** START Supplied passage **

The ending to the anime, though, is a straight example: the pregnant Sekai stabs the lead character Makoto to death, and her rival Kotonoha later kills Sekai and cuts a hole in her body to see if she was pregnant at all, then cuts Makoto's head off and leaves with it on a NICE BOAT.
In the Visual Novel game Tsukihime, there's a rather chilling example of a less romantically inclined (at first, that can change depending of your choices) Yandere coming completely outta left field the first time you notice it. Spoilered because it will ruin a lot of the Far Side of the Moon stories: The seemingly cute and funny meido Kohaku, who underneath her cheery facade has managed to kill all her emotions (effectively becoming an Emotionless Girl), experiments dangerous drugs on people without losing the smile, and is plotting the extermination of the family she's serving because of the abuse she had to go through as a kid. If you pick her and her to come to grips with herself, your sister Akiha then goes insane. Apparently insanity can not be destroyed, merely transferred.
Satsuki "Sacchin" Yumizuka. After she becomes a vampire in the Far Side routes, she sucks the blood of the innocent... mostly to survive, but also so that she can understand Shiki's "scary side" and be with him forever. When he refuses, she attempts to make him one of her brainless minions. Yikes.
An odd example is Roa, who'd spent so much time devoted to his research, he failed to recognise his own obsession with the White Princess, even as he tricks her into drinking his blood, bonding them forever, and at the same time sending her Axe Crazy, causing her to kill her handlers and giving her the freedom to choose her own life.
Everyone but Shiki, Hisui and maybe Ciel. Arcueid? She's damn scary in Ciel's route. Ciel? She tries to set up a sort of double murder/suicide plot with Shiki, but ummm that's her own route so lets say she mostly copes. She gives up completely with only mild hints of how she feels/her backstory in Arcueid's route. Akiha? Goes from Clingy Jealous Girl throughout the game to as scary as Arcueid in Kohaku's route. Kohaku? The final straw in her utter craziness is Shiki's failure to recognize her as the girl at the window who gave him the ribbon. Roa? The last 800 years of his history and Arcueid's backstory is actually because he loved her. Satsuki? Isn't it sad?

** END Supplied passage **
** START Record excerpts **

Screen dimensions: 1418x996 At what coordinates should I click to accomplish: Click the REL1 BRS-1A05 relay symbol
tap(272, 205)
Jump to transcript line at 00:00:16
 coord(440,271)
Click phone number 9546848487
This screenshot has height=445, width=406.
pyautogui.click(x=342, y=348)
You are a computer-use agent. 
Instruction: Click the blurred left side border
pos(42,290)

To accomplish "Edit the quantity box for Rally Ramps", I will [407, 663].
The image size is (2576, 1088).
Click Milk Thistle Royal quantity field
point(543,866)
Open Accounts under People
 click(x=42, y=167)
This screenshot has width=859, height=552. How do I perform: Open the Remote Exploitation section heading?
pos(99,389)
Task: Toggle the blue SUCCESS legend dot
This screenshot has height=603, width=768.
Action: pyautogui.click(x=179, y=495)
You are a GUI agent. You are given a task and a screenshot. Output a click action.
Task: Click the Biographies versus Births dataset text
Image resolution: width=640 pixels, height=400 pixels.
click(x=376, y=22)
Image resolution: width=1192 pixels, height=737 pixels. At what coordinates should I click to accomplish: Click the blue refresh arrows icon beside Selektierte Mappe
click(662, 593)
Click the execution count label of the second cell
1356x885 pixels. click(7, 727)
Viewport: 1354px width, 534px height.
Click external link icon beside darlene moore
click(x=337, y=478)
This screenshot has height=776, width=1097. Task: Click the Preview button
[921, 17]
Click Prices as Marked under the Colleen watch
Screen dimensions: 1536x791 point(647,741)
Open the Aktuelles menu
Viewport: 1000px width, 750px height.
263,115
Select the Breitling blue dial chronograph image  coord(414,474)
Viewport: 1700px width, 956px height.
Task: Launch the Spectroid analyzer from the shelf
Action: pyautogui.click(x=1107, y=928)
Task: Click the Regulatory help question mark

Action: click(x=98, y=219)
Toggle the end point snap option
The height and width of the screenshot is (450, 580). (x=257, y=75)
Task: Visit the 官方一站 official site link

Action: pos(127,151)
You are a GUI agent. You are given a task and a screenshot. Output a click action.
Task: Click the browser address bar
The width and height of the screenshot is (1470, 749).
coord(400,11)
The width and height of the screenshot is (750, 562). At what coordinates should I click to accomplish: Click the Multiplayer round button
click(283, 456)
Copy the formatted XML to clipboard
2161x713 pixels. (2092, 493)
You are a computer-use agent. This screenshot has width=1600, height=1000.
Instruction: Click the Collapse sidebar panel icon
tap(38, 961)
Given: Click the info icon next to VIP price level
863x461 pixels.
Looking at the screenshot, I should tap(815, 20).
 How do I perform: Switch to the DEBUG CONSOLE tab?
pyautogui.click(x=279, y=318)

** END Record excerpts **

Tasks to perform:
[a] Answer these from the passage on yandere characters:
(i) What does Kohaku experiment on people with?
(ii) What does Satsuki attempt when Shiki refuses her?
(iii) What does Roa trick the White Princess into doing?
[b] Reproduce word for word the part of the passage on yandere characters that opens with the words containing "An odd example" and closes with "her own life.".

Answers per task:
[a]
(i) Dangerous drugs.
(ii) To make him one of her brainless minions.
(iii) Drinking his blood.

[b]
An odd example is Roa, who'd spent so much time devoted to his research, he failed to recognise his own obsession with the White Princess, even as he tricks her into drinking his blood, bonding them forever, and at the same time sending her Axe Crazy, causing her to kill her handlers and giving her the freedom to choose her own life.